*** Opening of Records shown ***
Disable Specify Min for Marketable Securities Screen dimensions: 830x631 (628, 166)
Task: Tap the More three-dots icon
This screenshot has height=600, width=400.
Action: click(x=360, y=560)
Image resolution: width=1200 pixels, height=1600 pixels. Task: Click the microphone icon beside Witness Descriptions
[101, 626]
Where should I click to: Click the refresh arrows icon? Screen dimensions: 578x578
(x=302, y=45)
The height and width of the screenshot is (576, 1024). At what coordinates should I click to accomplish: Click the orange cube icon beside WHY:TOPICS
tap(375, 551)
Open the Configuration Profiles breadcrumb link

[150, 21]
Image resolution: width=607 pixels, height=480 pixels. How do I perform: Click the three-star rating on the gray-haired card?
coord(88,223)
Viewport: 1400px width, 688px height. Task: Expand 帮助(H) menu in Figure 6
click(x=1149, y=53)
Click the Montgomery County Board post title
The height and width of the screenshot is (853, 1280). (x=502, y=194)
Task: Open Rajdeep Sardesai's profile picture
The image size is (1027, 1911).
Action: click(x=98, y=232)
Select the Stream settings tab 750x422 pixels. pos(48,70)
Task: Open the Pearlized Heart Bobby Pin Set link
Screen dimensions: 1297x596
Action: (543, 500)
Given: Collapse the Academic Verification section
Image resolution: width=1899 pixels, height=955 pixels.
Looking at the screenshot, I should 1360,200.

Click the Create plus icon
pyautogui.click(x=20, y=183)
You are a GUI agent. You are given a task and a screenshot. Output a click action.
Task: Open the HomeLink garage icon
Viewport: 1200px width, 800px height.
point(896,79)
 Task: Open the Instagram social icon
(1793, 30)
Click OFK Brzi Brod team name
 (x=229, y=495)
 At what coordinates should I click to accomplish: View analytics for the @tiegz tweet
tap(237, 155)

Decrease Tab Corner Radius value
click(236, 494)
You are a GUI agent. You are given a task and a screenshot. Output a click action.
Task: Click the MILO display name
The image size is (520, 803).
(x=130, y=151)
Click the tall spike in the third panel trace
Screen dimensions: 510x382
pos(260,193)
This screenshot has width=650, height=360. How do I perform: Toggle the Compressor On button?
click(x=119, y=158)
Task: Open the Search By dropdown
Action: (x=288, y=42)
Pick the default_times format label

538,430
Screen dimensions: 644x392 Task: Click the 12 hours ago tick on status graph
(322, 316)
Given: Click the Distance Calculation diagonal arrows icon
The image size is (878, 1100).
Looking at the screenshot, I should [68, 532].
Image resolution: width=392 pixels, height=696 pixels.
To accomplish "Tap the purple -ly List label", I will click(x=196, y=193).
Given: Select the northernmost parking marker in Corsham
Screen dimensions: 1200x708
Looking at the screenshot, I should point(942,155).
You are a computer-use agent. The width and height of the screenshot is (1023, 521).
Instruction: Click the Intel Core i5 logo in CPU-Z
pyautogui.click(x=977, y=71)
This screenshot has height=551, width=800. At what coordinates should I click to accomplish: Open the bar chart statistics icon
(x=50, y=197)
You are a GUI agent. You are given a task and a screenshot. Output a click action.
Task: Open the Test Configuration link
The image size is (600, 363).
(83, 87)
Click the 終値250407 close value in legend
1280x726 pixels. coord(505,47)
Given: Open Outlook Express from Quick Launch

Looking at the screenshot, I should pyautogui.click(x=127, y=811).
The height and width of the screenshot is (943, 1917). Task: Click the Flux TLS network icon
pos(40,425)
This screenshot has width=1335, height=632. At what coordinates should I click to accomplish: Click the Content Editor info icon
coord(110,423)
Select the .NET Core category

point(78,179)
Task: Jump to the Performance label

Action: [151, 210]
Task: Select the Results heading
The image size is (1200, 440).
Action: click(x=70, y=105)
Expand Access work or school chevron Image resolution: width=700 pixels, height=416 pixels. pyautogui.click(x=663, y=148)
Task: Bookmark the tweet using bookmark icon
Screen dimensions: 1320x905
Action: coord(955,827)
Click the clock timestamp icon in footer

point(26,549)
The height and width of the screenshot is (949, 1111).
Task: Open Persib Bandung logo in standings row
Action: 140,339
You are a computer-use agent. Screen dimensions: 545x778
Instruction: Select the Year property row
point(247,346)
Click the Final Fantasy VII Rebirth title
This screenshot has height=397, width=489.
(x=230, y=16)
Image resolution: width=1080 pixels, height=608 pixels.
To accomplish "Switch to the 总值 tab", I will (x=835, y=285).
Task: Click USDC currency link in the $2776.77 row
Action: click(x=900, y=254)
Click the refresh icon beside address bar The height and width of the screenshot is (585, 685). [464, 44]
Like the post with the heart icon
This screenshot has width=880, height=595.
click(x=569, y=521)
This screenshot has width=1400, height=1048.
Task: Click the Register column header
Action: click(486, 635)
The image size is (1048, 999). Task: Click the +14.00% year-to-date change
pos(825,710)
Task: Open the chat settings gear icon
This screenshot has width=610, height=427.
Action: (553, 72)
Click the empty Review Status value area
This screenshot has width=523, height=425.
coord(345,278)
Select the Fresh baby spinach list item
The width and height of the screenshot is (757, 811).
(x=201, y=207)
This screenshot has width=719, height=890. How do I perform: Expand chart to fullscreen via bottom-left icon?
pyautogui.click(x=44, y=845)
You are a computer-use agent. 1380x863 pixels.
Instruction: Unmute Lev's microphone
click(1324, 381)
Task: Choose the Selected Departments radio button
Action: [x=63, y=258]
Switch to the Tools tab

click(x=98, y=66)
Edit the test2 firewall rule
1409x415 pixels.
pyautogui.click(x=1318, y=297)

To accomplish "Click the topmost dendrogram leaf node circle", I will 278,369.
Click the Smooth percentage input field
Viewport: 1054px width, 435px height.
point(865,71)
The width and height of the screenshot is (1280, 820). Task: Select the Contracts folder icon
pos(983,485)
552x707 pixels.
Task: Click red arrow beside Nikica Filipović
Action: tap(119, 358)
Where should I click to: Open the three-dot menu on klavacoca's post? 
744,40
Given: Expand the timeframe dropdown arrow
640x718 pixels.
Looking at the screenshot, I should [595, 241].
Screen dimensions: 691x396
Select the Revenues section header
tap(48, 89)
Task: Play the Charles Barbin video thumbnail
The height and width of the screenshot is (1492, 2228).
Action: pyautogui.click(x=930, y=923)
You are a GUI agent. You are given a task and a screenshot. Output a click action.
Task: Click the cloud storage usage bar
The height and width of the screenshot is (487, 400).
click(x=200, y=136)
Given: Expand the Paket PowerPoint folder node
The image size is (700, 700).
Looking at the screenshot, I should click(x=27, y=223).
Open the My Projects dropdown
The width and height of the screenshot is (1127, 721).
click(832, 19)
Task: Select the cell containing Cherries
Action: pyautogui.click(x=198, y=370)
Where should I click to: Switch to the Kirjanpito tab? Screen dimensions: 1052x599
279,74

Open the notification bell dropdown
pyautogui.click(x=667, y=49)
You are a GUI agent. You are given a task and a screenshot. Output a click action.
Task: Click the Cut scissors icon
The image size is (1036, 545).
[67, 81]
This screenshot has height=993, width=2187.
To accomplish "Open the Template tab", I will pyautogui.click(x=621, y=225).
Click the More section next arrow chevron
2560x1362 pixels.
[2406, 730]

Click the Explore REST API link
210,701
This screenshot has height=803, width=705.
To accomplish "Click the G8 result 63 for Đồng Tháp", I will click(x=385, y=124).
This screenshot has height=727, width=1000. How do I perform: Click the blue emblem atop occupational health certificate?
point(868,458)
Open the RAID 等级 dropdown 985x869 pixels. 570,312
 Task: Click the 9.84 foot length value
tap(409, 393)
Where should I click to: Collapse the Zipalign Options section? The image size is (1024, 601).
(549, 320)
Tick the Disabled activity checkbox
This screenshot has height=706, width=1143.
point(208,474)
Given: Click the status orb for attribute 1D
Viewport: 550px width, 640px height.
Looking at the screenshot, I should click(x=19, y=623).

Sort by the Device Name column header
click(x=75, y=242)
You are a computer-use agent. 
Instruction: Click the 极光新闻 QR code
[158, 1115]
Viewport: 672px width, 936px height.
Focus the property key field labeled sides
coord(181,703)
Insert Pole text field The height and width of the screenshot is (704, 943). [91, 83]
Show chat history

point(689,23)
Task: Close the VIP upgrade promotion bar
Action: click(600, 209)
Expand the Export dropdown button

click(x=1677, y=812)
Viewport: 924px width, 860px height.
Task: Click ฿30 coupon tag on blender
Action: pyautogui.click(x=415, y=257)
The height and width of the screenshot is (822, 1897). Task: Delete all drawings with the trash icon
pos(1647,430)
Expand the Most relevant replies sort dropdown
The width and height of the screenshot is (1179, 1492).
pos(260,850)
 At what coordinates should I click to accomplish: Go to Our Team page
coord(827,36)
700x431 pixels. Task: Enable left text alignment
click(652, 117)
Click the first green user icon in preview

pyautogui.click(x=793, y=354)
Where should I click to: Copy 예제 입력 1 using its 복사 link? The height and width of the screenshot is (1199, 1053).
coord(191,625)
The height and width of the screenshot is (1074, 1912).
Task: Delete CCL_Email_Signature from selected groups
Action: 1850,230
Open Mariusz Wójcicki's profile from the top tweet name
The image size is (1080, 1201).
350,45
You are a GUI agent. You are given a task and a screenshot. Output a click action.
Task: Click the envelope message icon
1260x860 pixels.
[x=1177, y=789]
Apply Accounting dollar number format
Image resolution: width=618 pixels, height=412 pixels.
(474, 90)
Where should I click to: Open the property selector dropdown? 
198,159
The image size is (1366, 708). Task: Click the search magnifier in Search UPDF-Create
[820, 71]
*** Close of Records shown ***
== Problem to solve ==
Pick each line holding "computer" out of the entries above and return it.

== Task output ==
You are a computer-use agent. The width and height of the screenshot is (1023, 521).
You are a computer-use agent. Screen dimensions: 545x778
You are a computer-use agent. 1380x863 pixels.
You are a computer-use agent. 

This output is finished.